Research Question and Scope

Why this analysis exists

Community timeline threads are most useful when they answer a concrete question rather than merely accumulating anecdotes. The motivating question here is:

For the current public Raleigh/Durham sample, where is the observed delay actually concentrated, and how should an already-interviewed but still-pending case be interpreted?

The repository already publishes the right raw artifacts. What it needed was a reader path. This page defines the question, key-findings.md answers it, and pending-cases.md explains how to read the open tail without discarding censored cases.

Current snapshot

As of analysis date 2026-03-15:

filtered RDU cases: 47
closed cases: 29
pending cases: 18
receipt years represented: 2023, 2024, 2025
interview years represented: 2024, 2025, 2026
office filter: field_office == Raleigh/Durham

The canonical public dataset lives in data/canonical/rdu_timeline_data.csv; the exact filtered input used for the current site build is published at results/latest/processed/dataset_filtered.csv.

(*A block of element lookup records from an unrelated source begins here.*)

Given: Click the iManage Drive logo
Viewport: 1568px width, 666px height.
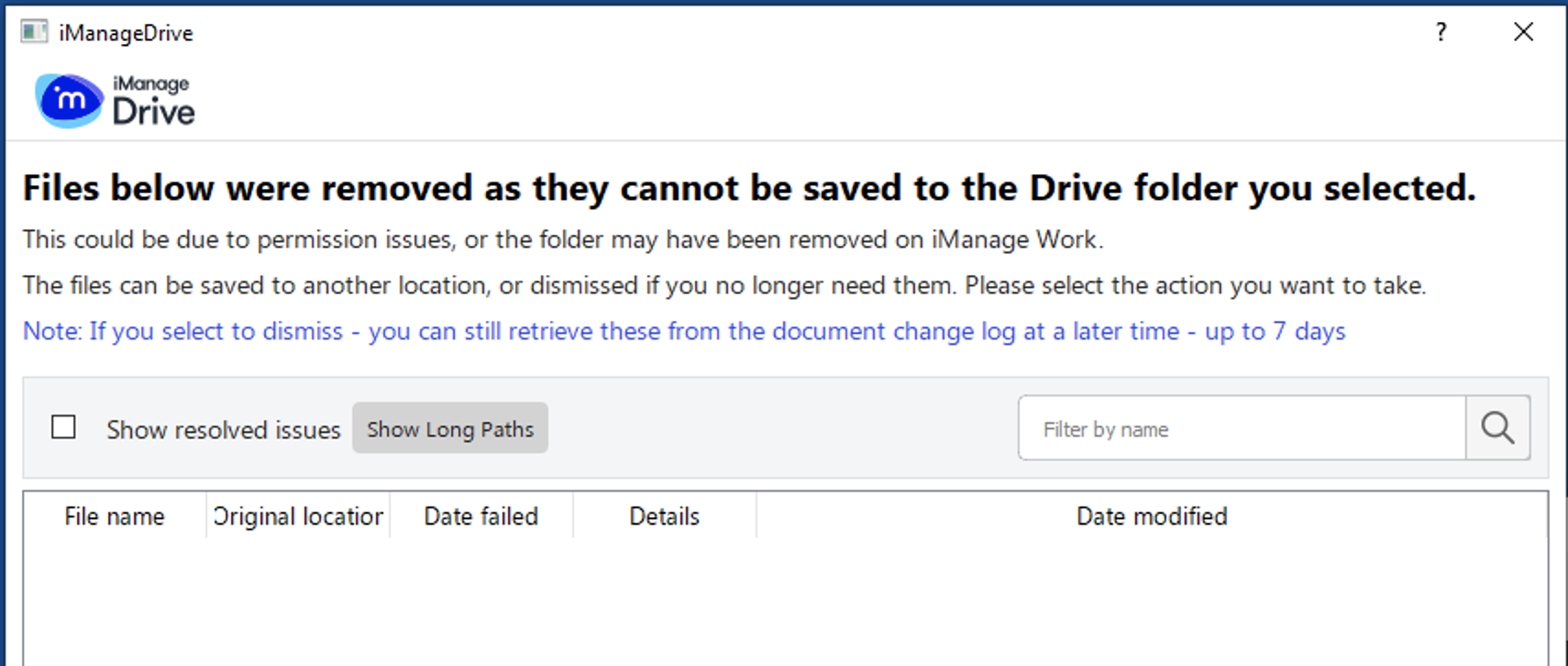Looking at the screenshot, I should pos(115,101).
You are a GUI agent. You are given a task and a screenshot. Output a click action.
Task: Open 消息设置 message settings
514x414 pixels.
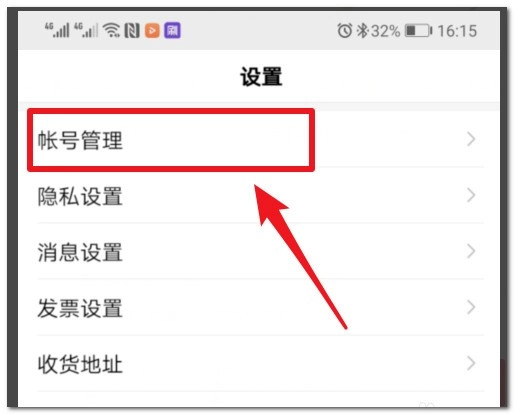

What this site can and cannot identify

This is a versioned observational sample, not a population frame. It is useful for describing the current public signal, comparing cohorts, and updating pending-case probabilities under explicit assumptions. It is not a substitute for USCIS administrative data, and it is not legal advice.

The motivating community sample is marriage-based AOS oriented, but the canonical analysis table does not currently encode a formal case type variable. That means the site can rigorously analyze observed durations, censoring, and cohort shifts, but it cannot yet stratify the published curves by case subtype without a schema change.

Analytical frame

The site focuses on two time-to-event questions:

total time: I-485 receipt date -> I-485 approval date
post-interview lag: interview date -> I-485 approval date

Pending rows are not treated as missing. They are right-censored observations at the analysis date and therefore still contribute information about the tail of the distribution. This is why the survival/CDF views and the pending_predictions.csv output are central, rather than optional.

The primary published models are fit on all office-filtered rows rather than a fixed receipt-year subset. Where the site needs a temporal comparison, it now keys that comparison to interview timing so early-2026 office activity remains visible even when the underlying receipt dates are still in 2025.

Reading map

Use the pages in this order:

Key Findings for the empirical story.
Pending Cases and Forecasts for the current open tail and conditional probabilities.
Methods, Data Contract, and Assumptions and Caveats for the technical details behind the published curves.